• Martes, 23 de Enero de 2018

El esquinazo. Por Jesús Carretero

Es la primera vergüenza de 2018, el que en una de las autopistas más transitadas de España, la AP-6,entre los kilómetros 70 y 80,con dirección a Madrid se hayan quedado atrapados cientos y cientos de automovilistas, en la tarde del día de Reyes.

Ni que decir tiene que es una autopista de peaje, cara por supuesto, y lo más lamentable de todo es que, aunque se había anunciado y más que anunciado el temporal de nieve que se acercaba, las máquinas quita nieves han brillado por su ausencia, con lo que muchas docenas de viajeros tuvieron que pasar la noche atrapados, en sus propios coches, sin atención de ningún tipo, a lo largo de muchas horas.

Y hay que resaltar que no se trata de una de esas carreteras de la sierra, apartada de todo lo que implica atención y cuidado, estamos hablando de una primera autopista, al menos por lo que cuesta el peaje que se paga en ella, y que con estas nieves ha quedado más que claro que no estuvo atendida como es debido..

Afortunadamente para ellos, algunos de los automovilistas pudieron ser atendidos en alguna de las áreas de servicio, en Villacastín o en San Rafael.
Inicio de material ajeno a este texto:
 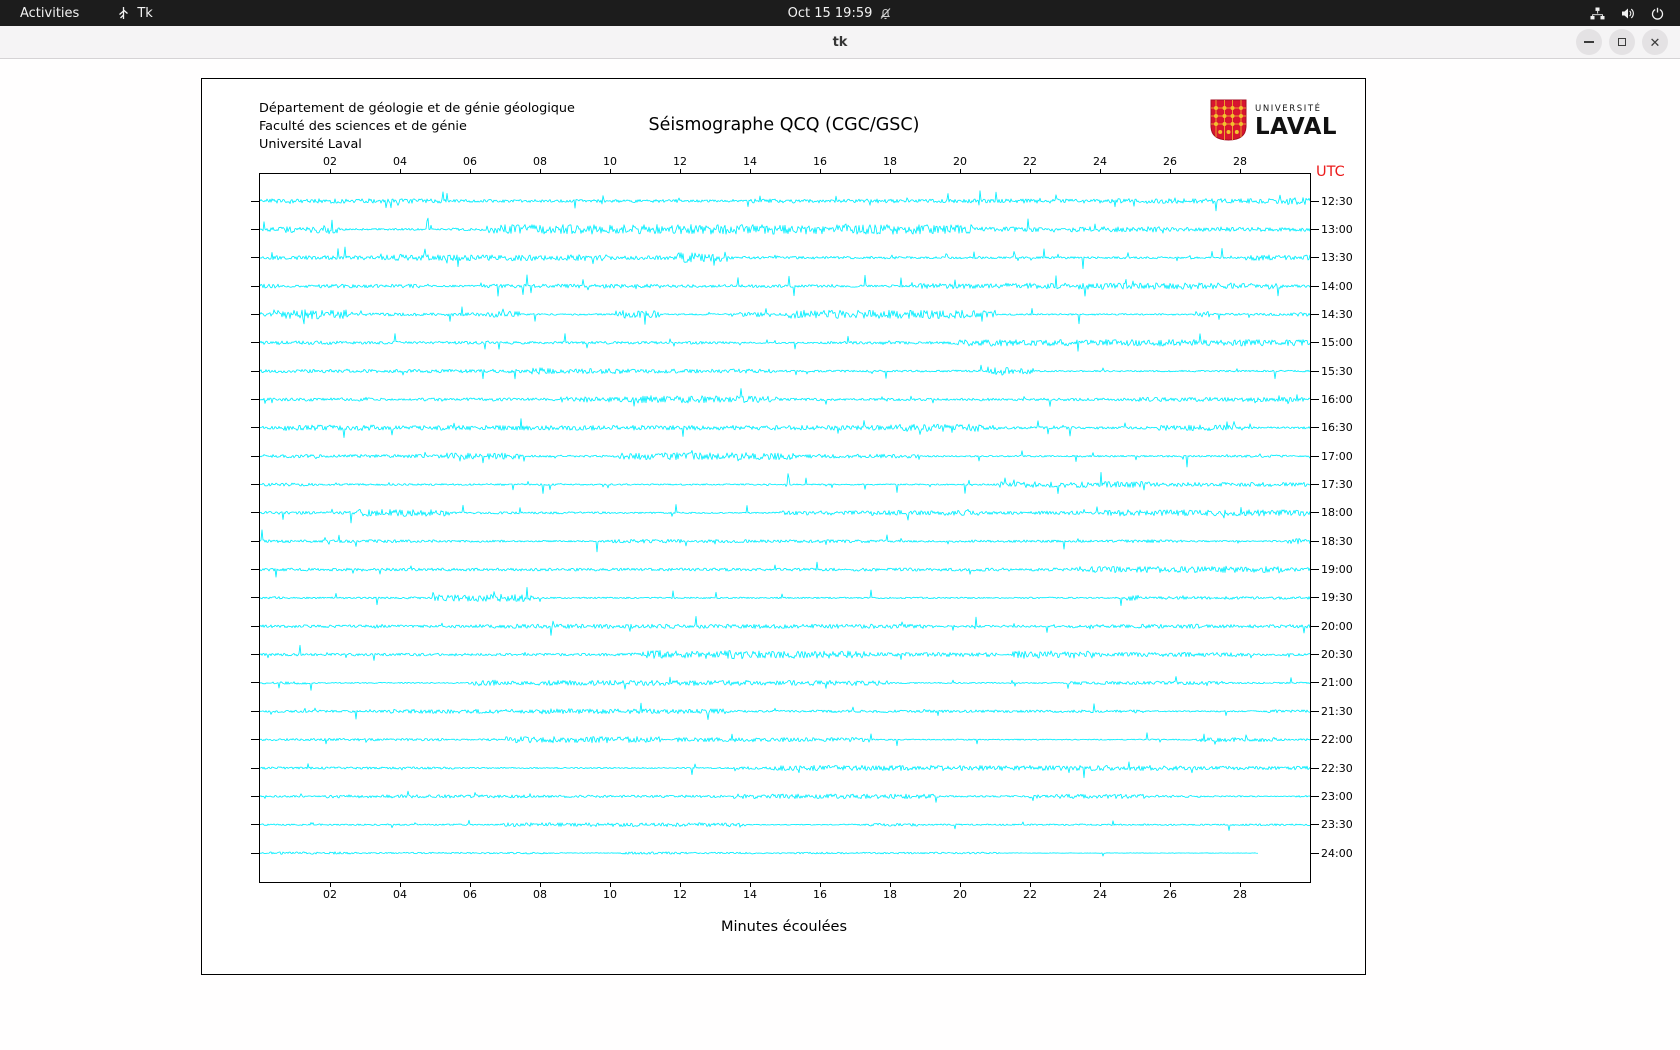 I want to click on network-share-icon, so click(x=1598, y=14).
Sin embargo, la mayor parte tuvieron que estar sometidos a su ventura.

Y puestos a tratar esta lamentable situación tenemos que valorar, en su justa medida, la actuación de la UME, con unos trescientos miembros que llegaron y trabajaron, como en ellos es costumbre, muy bien, a pesar de las mil dificultades que se estaban produciendo.

Hay quien, de una manera altanera y sin razón, ha puesto en tela de juicio la actuación de la Guardia Civil. A todos esos, que no parece que sepan muy bien por donde andan, hay que decirles que la Guardia Civil ya tiene suficiente con atender la dirección del tráfico, por lo que aquí ha actuado, como siempre, muy bien, en su propio terreno.
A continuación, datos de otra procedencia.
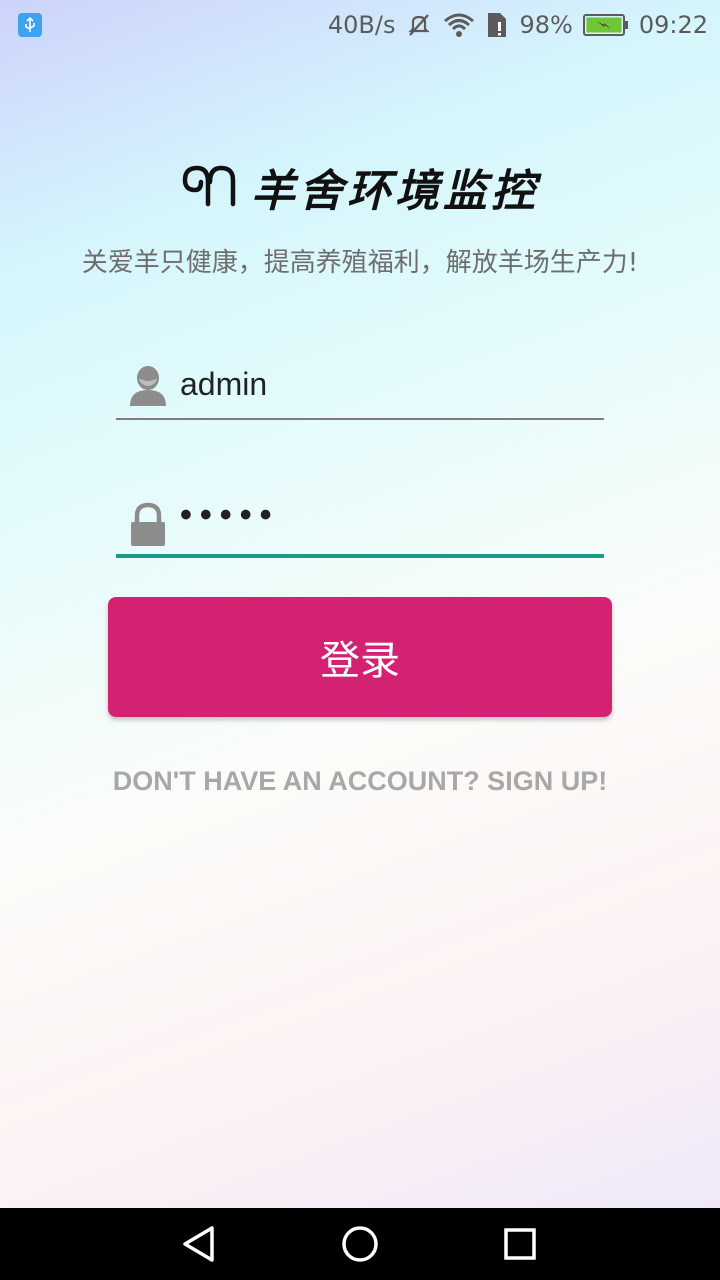 This screenshot has height=1280, width=720. I want to click on navigation-bar, so click(360, 1244).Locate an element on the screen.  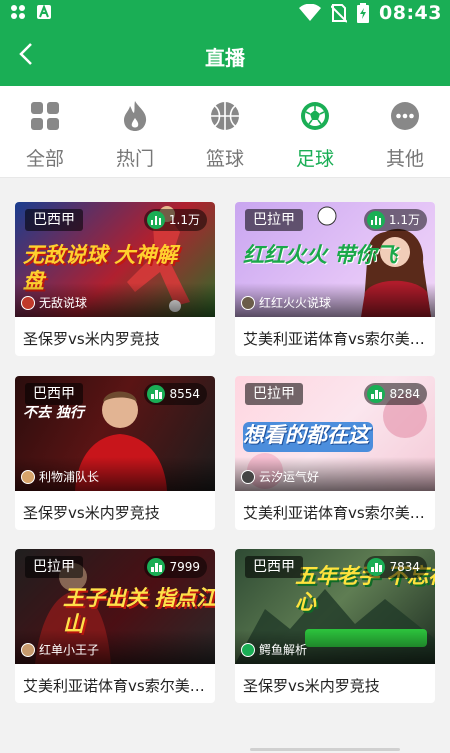
tab-label: 足球 is located at coordinates (314, 159).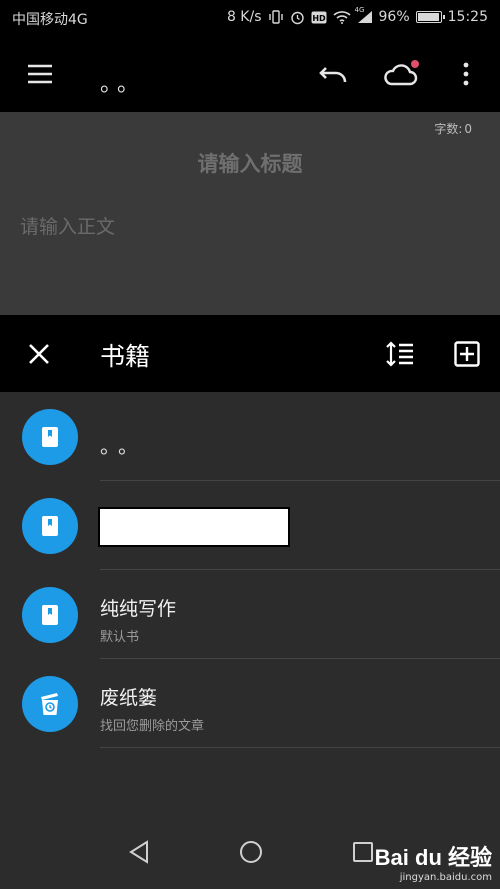 This screenshot has width=500, height=889. Describe the element at coordinates (364, 15) in the screenshot. I see `cellular-signal-icon: 4G` at that location.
Y lo que sí hay que resaltar es que ya va siendo hora de que a los concesionarios de la autopista AP-6 se les pidan explicaciones y si no están cumpliendo, o si no han cumplido, en este caso, por ejemplo, que se les retire la concesión y que una autopista como esa la lleven quienes van a ser capaces de atender no sólo “la caja”, sino también todo lo que conlleva el buen funcionamiento.

Hace muy pocos días, han subido los peajes. Todos los conductores que pasan por esa autopista pagan religiosamente ese peaje, sin tener la seguridad que ese peaje debiera conllevar.

Y hay más, cada vez que en algún momento se ha dado un hecho similar, la primera respuesta que ha habido era que los atascos se habían ocasionado por haberse atravesado algún o algunos camiones.

En la tarde del día 6 no estaban circulando camiones y la ineptitud de los concesionarios de la AP-6 es lo que ha hecho que se les cerrara la autopista.

Particularmente, desde que entró en servicio esa autopista, en muchas ocasiones la he utilizado, pagando religiosamente el correspondiente peaje. A partir de ahora, cualquiera de los que quedaron atrapados, por la negligencia de los servicios de la autopista, moralmente deberían estar autorizados a no volver a pagar.

El temporal, es cierto, ha sido muy fuerte pero, hoy por hoy, ya no coge de sorpresa nada, porque se llevaban muchos días anunciando lo que se acercaba y especialmente en esa zona.

Hay que repetirlo, una vez más, y si es que no son competentes los que tienen la concesión de la AP-6, que se cambie de empresa que la lleve. Fomento y los departamentos ministeriales correspondientes, salvo que sean cómplices del desaguisado, algo tendrán no que decir, sino que hacer.

Primero que pidan explicaciones y luego marcar unas normas tajantes para que esto no vuelva a suceder. Una vía de comunicación, como la AP-6 no puede estar en cualquier mano. Se necesitan direcciones solventes.

Y una vez más, el PP, queriendo o no, porque ahí, en esa zona, está gobernando, se ha encontrado con un nuevo pastel que ya veremos como es capaz de digerir.

Y no bastan con tres palabras adornadas y hermoseadas, se necesitan hechos concluyentes cara al futuro. Esto no se puede volver a dar.